Copy out the lines of the listing below word for word, starting at the line containing "Task: Open the 显示设置(D) entry" and ending at the line containing "point(10,237)", both included.

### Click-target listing
— BEGIN —

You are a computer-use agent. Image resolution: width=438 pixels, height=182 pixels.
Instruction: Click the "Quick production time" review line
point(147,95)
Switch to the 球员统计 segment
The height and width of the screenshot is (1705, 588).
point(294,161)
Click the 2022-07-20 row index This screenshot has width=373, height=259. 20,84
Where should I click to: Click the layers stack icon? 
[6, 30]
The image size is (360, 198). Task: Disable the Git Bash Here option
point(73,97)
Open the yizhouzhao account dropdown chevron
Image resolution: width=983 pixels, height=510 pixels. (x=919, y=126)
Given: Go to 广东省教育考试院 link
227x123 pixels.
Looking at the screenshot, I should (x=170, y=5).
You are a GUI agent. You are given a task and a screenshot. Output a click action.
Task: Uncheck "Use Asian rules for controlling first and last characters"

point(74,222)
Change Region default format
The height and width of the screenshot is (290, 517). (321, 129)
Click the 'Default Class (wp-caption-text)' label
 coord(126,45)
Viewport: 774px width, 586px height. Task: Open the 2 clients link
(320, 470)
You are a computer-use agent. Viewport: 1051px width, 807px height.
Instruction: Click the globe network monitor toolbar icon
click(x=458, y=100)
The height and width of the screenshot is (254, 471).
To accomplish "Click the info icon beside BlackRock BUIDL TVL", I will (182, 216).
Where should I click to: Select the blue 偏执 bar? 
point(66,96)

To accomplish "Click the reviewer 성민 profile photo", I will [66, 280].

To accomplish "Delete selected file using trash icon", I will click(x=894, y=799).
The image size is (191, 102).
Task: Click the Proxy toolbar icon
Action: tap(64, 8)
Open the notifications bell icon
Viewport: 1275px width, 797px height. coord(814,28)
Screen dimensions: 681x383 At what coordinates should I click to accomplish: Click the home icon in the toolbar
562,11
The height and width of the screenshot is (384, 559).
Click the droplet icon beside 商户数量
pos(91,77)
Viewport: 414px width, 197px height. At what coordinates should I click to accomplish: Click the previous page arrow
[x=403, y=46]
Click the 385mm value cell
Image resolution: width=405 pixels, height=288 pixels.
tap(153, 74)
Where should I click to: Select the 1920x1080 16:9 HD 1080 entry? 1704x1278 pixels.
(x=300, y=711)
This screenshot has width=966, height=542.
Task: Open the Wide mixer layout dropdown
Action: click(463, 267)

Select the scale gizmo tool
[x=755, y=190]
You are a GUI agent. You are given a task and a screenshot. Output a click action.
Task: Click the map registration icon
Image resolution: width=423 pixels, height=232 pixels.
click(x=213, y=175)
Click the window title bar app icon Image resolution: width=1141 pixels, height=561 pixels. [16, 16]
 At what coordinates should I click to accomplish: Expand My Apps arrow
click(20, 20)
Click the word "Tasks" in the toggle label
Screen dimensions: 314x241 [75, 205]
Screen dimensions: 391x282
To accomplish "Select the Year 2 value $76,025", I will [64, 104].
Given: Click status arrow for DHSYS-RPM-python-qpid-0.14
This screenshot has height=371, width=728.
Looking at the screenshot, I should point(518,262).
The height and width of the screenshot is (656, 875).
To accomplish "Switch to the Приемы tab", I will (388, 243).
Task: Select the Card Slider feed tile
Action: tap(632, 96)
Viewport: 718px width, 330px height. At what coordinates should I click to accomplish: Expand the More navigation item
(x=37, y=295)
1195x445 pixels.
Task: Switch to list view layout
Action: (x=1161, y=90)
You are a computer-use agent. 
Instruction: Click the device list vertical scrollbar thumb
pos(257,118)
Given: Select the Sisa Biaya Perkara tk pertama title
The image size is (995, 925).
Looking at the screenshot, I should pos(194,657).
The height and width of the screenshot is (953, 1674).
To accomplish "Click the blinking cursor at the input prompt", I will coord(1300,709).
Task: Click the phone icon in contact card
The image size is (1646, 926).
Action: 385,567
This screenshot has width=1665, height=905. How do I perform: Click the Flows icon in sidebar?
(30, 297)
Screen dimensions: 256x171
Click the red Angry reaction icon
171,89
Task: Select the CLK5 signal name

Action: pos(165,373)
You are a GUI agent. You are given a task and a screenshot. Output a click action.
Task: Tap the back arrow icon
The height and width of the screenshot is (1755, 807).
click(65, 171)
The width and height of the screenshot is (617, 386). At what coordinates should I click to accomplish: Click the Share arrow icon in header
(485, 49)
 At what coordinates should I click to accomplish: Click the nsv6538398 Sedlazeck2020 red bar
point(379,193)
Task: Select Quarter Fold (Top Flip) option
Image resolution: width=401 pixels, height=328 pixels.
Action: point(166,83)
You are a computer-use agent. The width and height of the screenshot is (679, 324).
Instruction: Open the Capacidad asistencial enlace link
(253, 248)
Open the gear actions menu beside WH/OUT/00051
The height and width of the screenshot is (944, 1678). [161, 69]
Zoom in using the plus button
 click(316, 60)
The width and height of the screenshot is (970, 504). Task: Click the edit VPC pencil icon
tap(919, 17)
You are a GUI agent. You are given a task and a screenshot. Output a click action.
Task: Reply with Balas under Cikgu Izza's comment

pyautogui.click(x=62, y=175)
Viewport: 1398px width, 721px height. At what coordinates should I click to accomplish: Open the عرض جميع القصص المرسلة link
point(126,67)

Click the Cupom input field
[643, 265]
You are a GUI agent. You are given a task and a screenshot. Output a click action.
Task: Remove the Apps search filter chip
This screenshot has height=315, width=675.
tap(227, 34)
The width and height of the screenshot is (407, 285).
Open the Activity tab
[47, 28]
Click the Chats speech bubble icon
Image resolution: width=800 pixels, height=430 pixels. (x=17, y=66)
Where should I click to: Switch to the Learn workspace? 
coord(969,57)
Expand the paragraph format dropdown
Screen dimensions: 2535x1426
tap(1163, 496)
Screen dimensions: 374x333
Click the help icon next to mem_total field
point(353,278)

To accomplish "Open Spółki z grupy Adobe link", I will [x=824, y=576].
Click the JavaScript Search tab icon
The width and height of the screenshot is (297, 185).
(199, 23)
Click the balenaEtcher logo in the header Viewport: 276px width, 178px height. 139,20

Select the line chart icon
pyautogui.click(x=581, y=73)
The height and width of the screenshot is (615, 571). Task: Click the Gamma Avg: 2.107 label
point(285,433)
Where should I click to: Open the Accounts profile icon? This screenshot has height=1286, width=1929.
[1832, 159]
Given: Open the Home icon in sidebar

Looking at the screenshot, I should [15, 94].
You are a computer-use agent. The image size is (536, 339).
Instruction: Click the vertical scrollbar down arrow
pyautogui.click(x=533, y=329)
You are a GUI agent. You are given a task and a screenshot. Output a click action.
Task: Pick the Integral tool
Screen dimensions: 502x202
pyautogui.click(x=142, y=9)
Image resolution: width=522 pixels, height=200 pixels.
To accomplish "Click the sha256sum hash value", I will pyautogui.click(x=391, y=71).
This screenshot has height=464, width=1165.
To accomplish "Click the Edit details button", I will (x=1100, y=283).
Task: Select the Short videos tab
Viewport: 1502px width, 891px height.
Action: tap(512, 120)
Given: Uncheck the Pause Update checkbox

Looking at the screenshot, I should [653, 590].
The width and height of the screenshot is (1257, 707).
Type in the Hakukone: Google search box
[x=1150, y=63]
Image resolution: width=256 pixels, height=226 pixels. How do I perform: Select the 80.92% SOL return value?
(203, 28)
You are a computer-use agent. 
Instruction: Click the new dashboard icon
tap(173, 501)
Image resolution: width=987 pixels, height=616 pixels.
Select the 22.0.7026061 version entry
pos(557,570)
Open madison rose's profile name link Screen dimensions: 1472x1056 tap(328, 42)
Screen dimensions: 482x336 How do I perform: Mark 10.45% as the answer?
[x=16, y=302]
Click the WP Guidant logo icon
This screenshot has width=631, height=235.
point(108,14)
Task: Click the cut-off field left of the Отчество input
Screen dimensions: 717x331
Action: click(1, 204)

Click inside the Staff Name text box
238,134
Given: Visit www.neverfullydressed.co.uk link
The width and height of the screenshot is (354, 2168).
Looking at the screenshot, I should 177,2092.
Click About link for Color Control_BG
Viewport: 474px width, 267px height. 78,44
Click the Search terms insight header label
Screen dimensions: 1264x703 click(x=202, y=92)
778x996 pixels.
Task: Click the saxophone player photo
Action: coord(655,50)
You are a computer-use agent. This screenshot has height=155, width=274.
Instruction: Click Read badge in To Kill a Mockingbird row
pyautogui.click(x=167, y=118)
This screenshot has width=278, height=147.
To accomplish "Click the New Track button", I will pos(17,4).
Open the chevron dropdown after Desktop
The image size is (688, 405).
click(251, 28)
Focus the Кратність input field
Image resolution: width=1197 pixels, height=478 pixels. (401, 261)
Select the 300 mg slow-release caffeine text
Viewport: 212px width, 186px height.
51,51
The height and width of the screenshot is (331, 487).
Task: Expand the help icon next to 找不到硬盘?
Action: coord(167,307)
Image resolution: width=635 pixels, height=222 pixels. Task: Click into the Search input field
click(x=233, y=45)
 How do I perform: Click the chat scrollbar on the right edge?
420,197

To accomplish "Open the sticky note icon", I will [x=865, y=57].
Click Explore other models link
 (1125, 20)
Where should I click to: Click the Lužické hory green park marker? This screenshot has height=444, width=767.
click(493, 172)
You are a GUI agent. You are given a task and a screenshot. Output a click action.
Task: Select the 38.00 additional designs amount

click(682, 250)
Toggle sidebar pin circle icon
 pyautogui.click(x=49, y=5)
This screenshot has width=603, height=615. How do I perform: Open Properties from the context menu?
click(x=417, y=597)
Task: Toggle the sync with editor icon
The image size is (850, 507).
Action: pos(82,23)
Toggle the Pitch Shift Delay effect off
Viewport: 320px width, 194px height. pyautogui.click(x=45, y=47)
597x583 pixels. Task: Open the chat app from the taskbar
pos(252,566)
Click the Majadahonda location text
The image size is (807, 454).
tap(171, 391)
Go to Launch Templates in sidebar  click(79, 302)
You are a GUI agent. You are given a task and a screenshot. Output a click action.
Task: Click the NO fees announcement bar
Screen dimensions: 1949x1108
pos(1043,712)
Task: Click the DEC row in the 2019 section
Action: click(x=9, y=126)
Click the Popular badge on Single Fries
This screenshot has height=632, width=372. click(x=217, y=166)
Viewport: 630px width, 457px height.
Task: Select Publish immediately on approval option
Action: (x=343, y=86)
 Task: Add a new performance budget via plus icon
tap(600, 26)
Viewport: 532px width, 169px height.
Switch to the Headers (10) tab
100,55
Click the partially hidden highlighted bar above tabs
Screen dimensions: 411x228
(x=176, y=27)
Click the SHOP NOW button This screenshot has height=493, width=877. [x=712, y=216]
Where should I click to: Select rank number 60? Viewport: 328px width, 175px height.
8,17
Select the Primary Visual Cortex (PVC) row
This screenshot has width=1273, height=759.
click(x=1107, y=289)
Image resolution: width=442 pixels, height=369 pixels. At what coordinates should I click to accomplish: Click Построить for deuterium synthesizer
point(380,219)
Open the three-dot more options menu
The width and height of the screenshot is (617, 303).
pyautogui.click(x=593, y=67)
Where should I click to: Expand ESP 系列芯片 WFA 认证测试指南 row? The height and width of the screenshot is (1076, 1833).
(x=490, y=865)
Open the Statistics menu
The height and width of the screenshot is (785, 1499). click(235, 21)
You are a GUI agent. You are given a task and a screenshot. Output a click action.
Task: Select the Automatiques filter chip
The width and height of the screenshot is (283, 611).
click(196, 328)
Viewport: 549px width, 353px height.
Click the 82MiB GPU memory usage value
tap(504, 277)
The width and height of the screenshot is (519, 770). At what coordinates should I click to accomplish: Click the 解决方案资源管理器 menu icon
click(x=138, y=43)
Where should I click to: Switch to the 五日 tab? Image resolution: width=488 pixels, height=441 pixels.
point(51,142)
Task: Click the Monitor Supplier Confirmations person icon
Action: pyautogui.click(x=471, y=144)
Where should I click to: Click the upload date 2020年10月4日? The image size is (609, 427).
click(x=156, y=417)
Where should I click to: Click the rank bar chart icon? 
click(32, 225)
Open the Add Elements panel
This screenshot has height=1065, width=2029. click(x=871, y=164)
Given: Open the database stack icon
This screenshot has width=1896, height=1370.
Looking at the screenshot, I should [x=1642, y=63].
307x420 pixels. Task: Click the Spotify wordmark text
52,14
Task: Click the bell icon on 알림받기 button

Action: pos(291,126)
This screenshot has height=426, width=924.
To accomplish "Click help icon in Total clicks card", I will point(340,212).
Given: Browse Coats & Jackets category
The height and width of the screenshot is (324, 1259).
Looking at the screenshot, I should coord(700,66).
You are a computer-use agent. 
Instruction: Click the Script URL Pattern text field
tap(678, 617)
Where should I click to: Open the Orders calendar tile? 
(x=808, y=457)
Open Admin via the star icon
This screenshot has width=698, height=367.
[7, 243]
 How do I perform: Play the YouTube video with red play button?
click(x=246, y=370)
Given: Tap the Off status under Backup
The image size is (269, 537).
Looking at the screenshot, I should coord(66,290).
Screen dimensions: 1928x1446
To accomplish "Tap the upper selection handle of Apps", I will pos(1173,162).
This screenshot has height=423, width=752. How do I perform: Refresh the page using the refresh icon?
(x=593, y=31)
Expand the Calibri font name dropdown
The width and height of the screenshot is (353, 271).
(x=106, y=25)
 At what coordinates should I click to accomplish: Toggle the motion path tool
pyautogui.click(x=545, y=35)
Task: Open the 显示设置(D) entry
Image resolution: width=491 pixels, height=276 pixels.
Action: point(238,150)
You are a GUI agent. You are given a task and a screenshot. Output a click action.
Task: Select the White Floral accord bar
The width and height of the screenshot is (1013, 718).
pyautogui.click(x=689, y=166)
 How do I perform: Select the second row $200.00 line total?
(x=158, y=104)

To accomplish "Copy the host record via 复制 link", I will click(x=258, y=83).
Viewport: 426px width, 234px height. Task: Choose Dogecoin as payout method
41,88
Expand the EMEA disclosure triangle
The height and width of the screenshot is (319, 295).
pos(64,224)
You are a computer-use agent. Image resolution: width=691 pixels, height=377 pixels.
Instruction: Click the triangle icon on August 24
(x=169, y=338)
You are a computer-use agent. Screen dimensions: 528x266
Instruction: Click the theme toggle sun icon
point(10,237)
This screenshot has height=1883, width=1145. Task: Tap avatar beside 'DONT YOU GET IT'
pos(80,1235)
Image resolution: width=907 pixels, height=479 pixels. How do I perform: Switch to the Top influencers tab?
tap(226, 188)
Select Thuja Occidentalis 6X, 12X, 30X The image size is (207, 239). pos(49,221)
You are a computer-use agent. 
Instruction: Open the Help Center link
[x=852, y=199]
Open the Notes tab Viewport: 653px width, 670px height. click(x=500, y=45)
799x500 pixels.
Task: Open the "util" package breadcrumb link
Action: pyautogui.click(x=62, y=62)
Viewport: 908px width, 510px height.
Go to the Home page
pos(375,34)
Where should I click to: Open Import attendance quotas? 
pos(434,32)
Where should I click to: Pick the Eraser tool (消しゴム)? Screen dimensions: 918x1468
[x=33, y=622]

— END —

### Response below
Task: Open the 显示设置(D) entry
Image resolution: width=491 pixels, height=276 pixels.
Action: point(238,150)
You are a GUI agent. You are given a task and a screenshot. Output a click action.
Task: Select the White Floral accord bar
The width and height of the screenshot is (1013, 718).
pyautogui.click(x=689, y=166)
 How do I perform: Select the second row $200.00 line total?
(x=158, y=104)

To accomplish "Copy the host record via 复制 link", I will click(x=258, y=83).
Viewport: 426px width, 234px height. Task: Choose Dogecoin as payout method
41,88
Expand the EMEA disclosure triangle
The height and width of the screenshot is (319, 295).
pos(64,224)
You are a computer-use agent. Image resolution: width=691 pixels, height=377 pixels.
Instruction: Click the triangle icon on August 24
(x=169, y=338)
You are a computer-use agent. Screen dimensions: 528x266
Instruction: Click the theme toggle sun icon
point(10,237)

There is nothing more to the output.